» **Items**
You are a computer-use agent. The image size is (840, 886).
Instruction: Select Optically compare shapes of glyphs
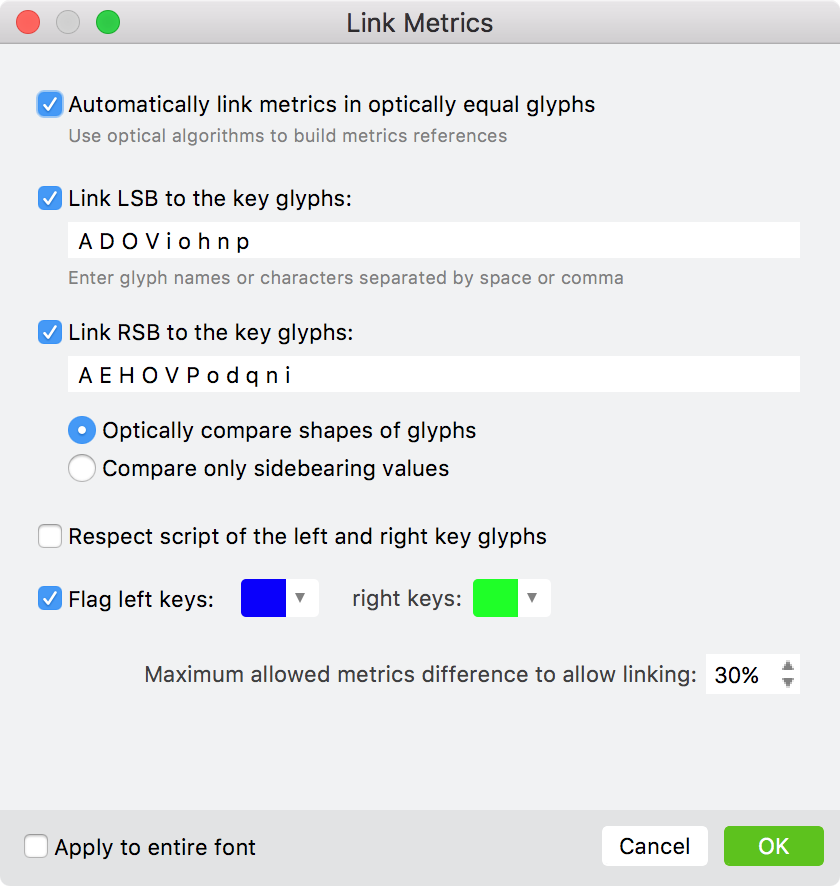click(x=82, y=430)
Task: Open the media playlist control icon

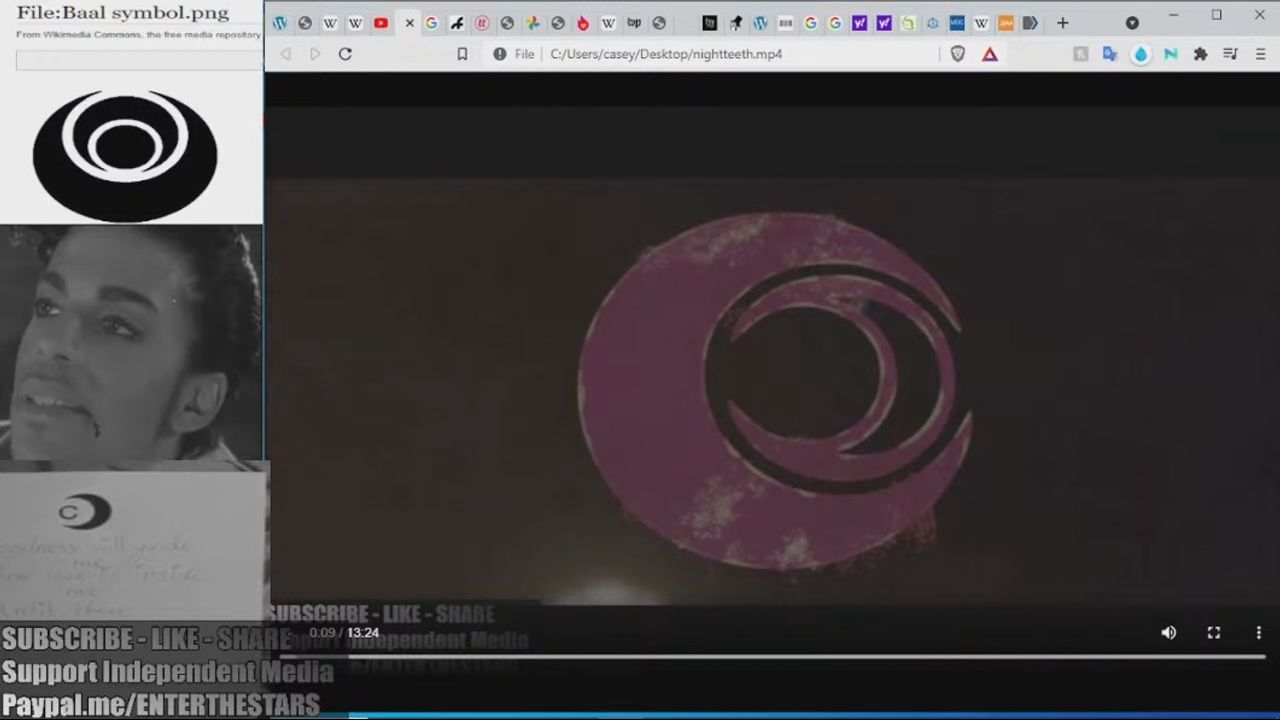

--

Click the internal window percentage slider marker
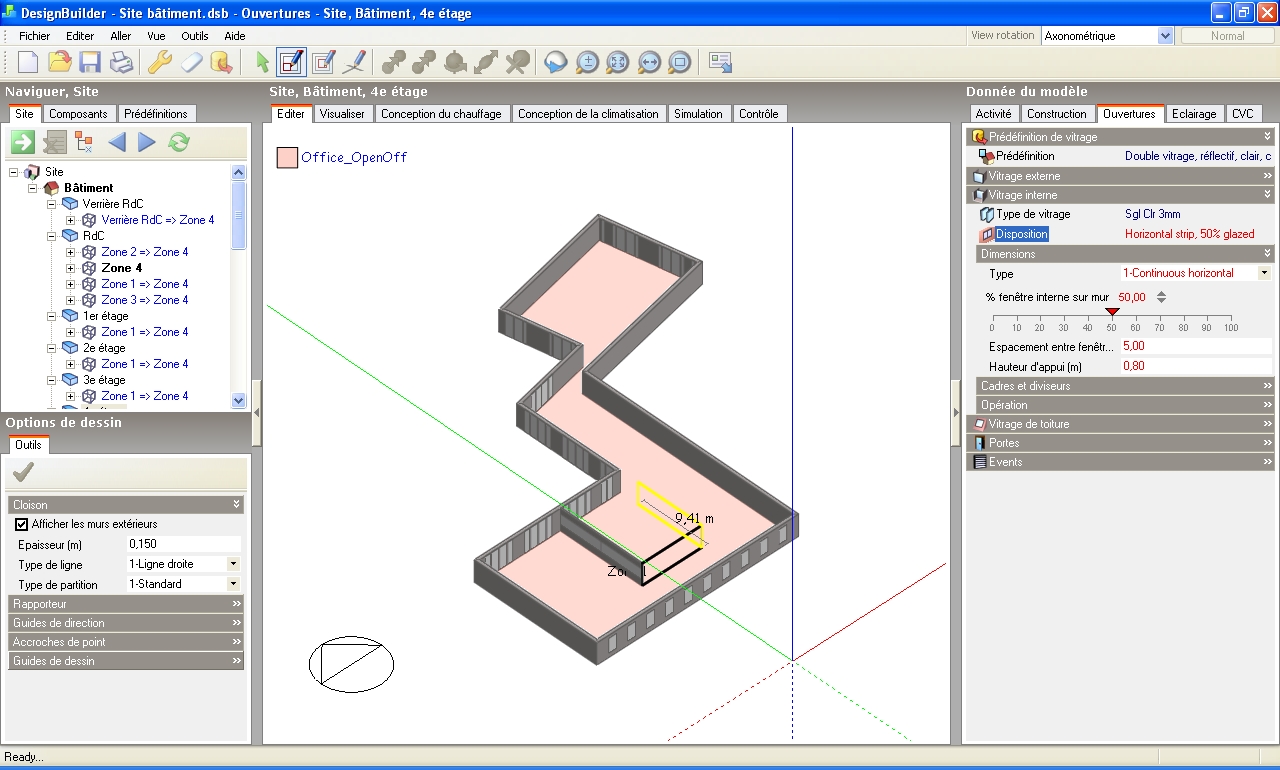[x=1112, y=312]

» **Task directions**
Convert the lines from the one with "Click the internal" up to and including the one with "[x=1112, y=312]" into a JSON list of strings, one string per line, skipping any blank lines. Leave the pictures out.

» **Exercise response**
[
  "Click the internal window percentage slider marker",
  "[x=1112, y=312]"
]